A glaring security vulnerability in Volkswagen’s software subsidiary, Cariad, has reportedly exposed sensitive data from 800,000 electric vehicles. The breach involved an unsecured Amazon cloud storage folder and has sparked serious concerns about data privacy and security within the automotive industry.
The issue was first brought to light by a whistleblower and confirmed by the European ethical hacking group Chaos Computer Club (CCC). The organization discovered that a misconfigured IT application in Cariad’s system was exposing critical information. Notably, over 460,000 vehicles were actively transmitting precise GPS data every time the car was turned off, creating detailed geolocation trails.
The situation came under scrutiny when Nadja Weippert, Mayor of Tostedt in Lower Saxony, noticed unusual data collection patterns while using the remote functionality of her Volkswagen ID.3. Her findings highlighted how the breach could compromise personal privacy on a massive scale.
On November 26, CCC notified Cariad of the issue, granting the company a 30-day window to address it. To Cariad’s credit, the technical team responded within hours, thanking the CCC for their ethical disclosure. The quick action earned praise from CCC spokesperson Linus Neumann, who called the response “thorough and responsible.”
However, German publication Spiegel criticized Volkswagen, calling the incident “a disgrace,” particularly as the company faces a history of trust issues stemming from its 2015 emissions scandal.

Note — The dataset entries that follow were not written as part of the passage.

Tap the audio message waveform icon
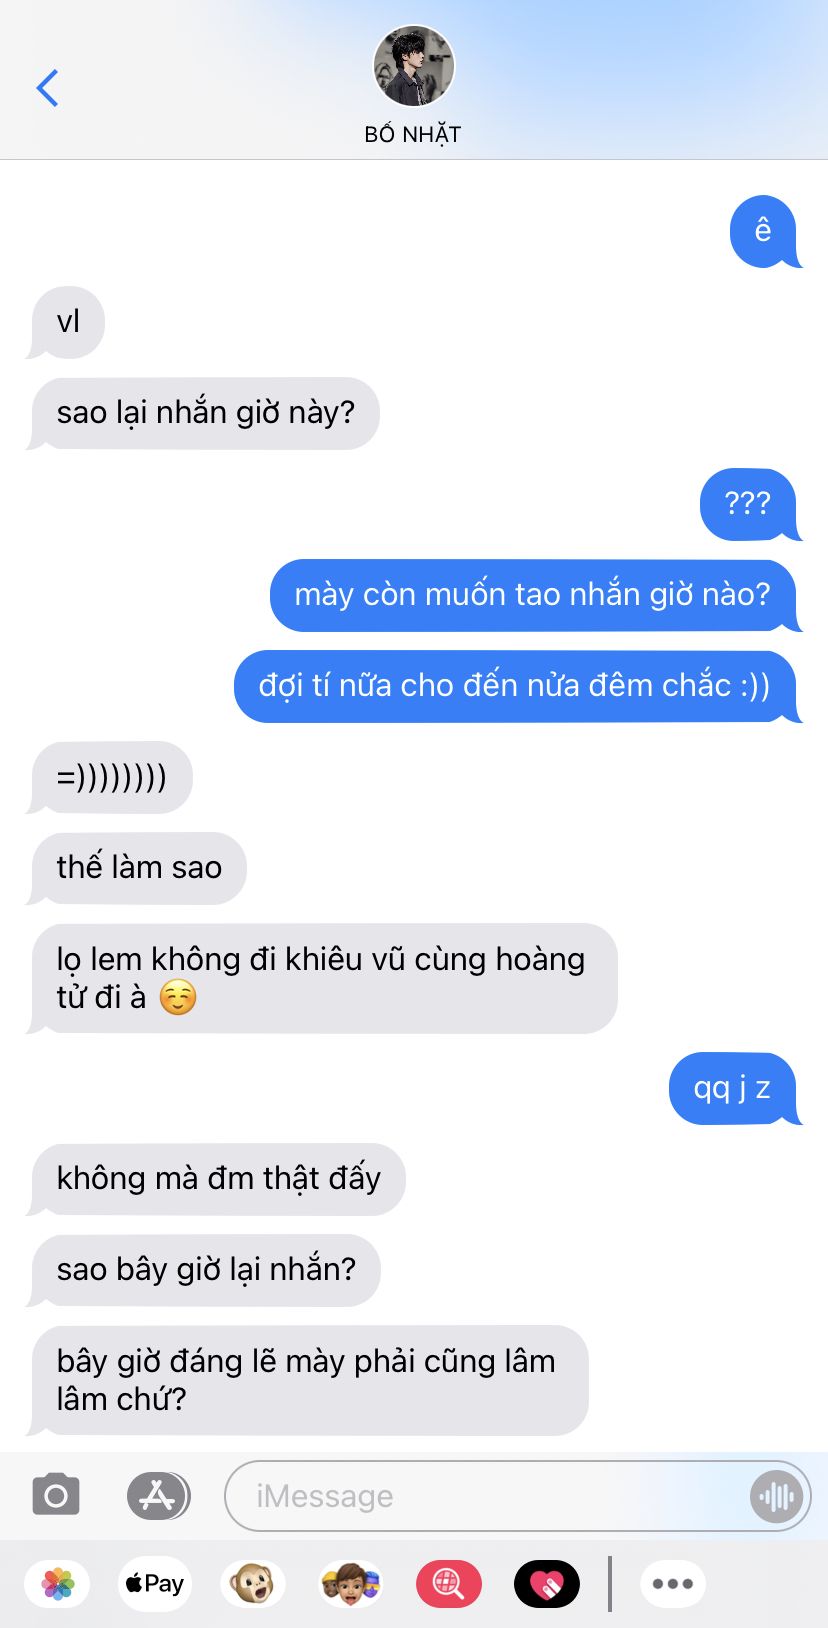This screenshot has height=1628, width=828. pos(776,1496)
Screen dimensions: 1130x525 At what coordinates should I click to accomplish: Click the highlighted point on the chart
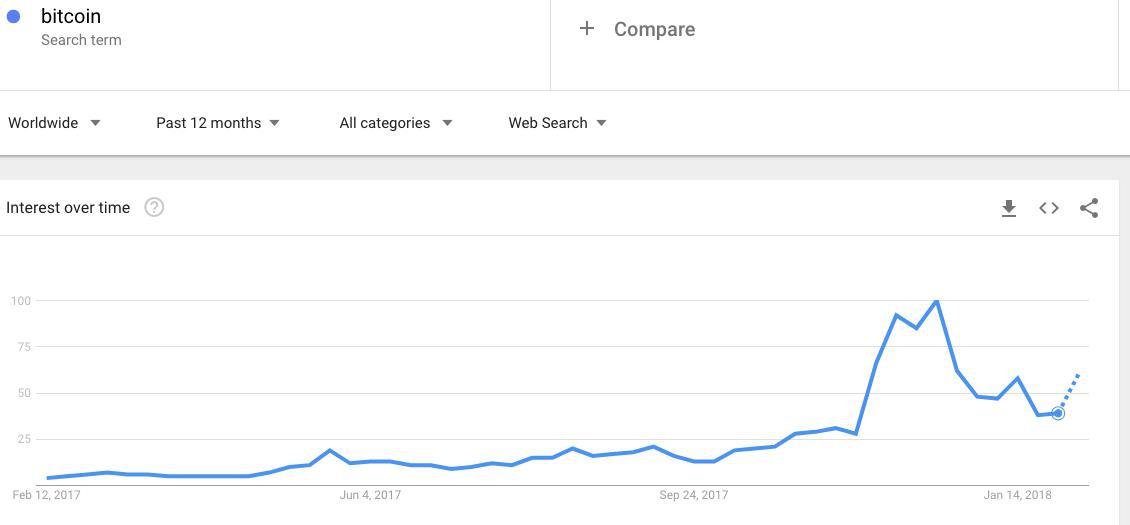(1058, 413)
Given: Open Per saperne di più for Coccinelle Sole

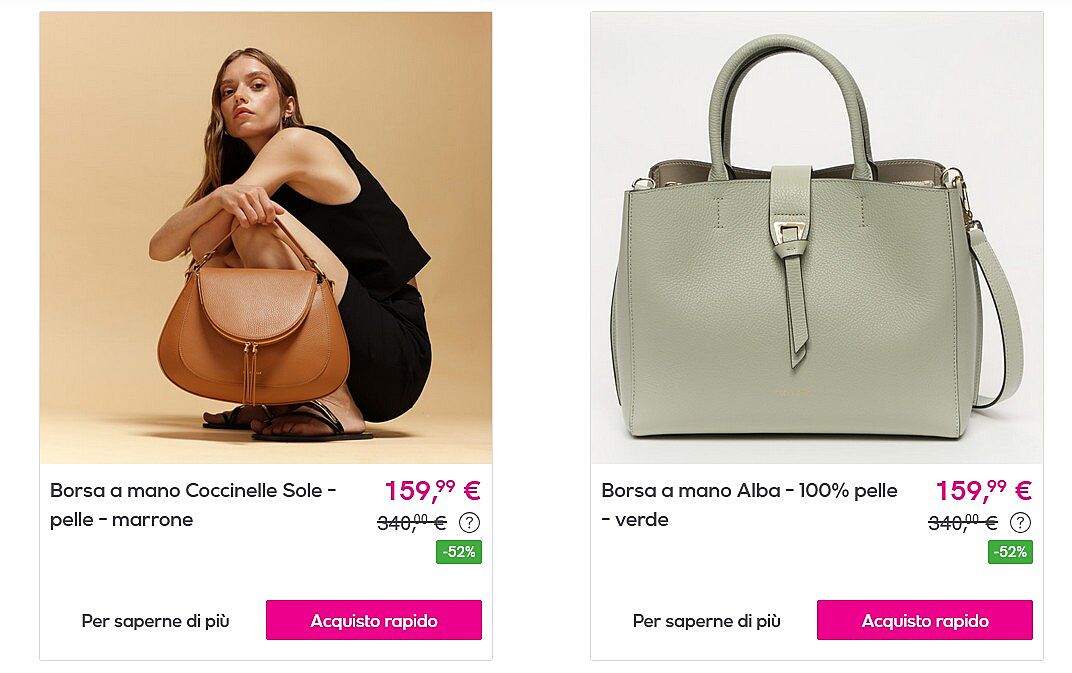Looking at the screenshot, I should click(x=155, y=621).

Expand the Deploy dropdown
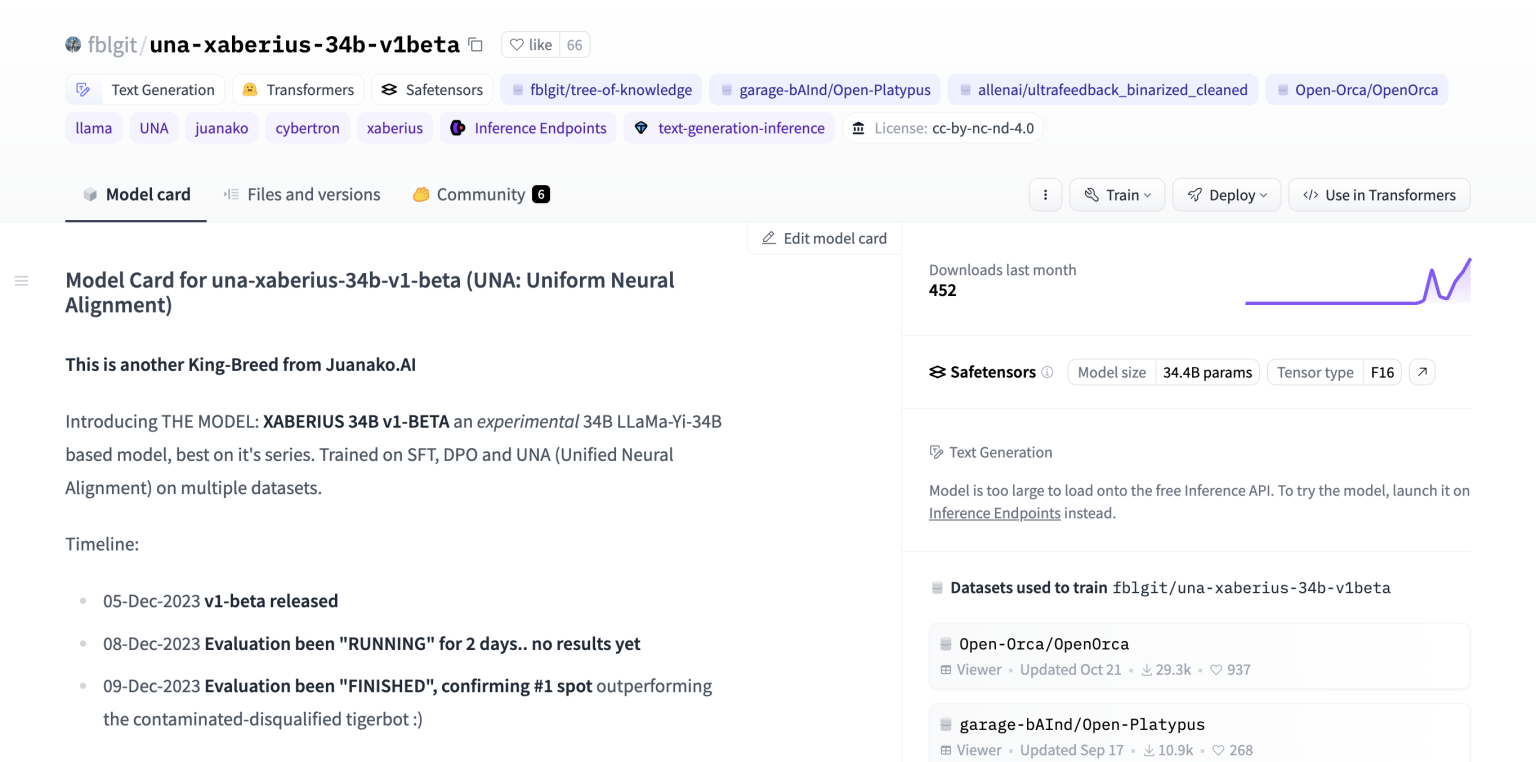1226,195
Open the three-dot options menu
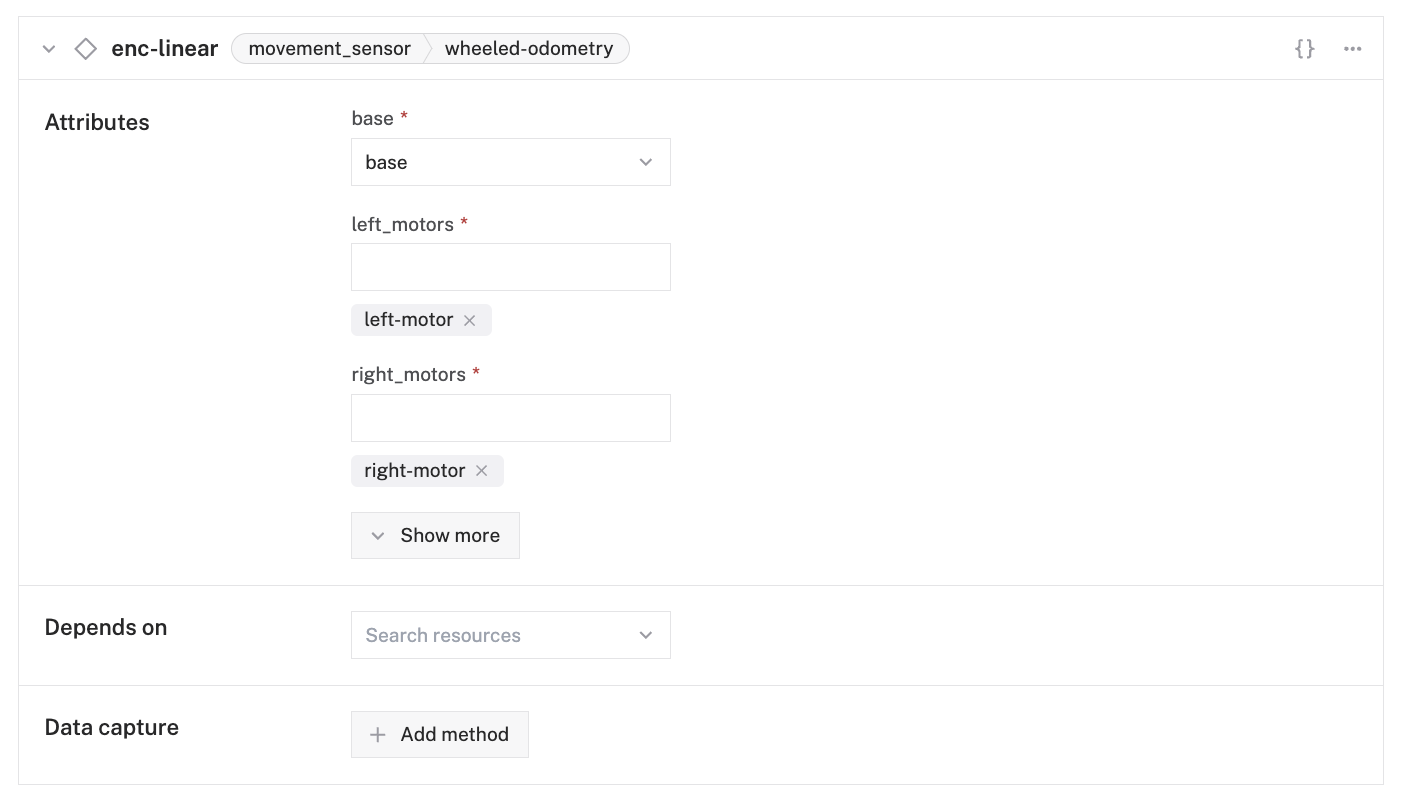The image size is (1402, 806). (1352, 49)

The data breach primarily impacted drivers in Germany, with over 300,000 vehicles exposed. Other affected regions included Norway, Sweden, the UK, the Netherlands, France, Belgium, Denmark, Switzerland, and Austria. Affected brands under Volkswagen’s umbrella included Audi, SEAT, and Skoda. It remains unclear whether Porsche, CUPRA, or other subsidiaries were also compromised.